(AIM OF THE EXERCISE)
Word for word, copy the line containing "Given: Click the Forward navigation arrow" and each line after it in the records below, ending with the last line.

Records drawn from a dataset:

※ ※ ※

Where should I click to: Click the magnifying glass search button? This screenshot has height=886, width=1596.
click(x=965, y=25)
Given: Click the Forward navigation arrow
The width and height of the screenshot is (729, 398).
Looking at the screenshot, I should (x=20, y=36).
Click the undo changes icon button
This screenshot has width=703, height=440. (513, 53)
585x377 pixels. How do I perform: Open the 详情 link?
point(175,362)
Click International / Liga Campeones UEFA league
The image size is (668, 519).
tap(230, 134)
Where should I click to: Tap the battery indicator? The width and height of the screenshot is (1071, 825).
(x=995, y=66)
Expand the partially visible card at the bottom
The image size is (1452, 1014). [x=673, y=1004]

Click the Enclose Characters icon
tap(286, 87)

※ ※ ※

(RESPONSE TO THE TASK)
Given: Click the Forward navigation arrow
The width and height of the screenshot is (729, 398).
Looking at the screenshot, I should (x=20, y=36).
Click the undo changes icon button
This screenshot has width=703, height=440. (513, 53)
585x377 pixels. How do I perform: Open the 详情 link?
point(175,362)
Click International / Liga Campeones UEFA league
The image size is (668, 519).
tap(230, 134)
Where should I click to: Tap the battery indicator? The width and height of the screenshot is (1071, 825).
(x=995, y=66)
Expand the partially visible card at the bottom
The image size is (1452, 1014). [x=673, y=1004]

Click the Enclose Characters icon
tap(286, 87)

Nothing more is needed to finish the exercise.